→ **Directions**: With nothing left out, give the data back exactly.

----

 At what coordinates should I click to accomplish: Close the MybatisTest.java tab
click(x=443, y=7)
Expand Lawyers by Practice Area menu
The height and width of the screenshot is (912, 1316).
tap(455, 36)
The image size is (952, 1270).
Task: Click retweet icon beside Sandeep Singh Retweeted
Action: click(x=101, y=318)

----

→ **Finished task**:
 At what coordinates should I click to accomplish: Close the MybatisTest.java tab
click(x=443, y=7)
Expand Lawyers by Practice Area menu
The height and width of the screenshot is (912, 1316).
tap(455, 36)
The image size is (952, 1270).
Task: Click retweet icon beside Sandeep Singh Retweeted
Action: click(x=101, y=318)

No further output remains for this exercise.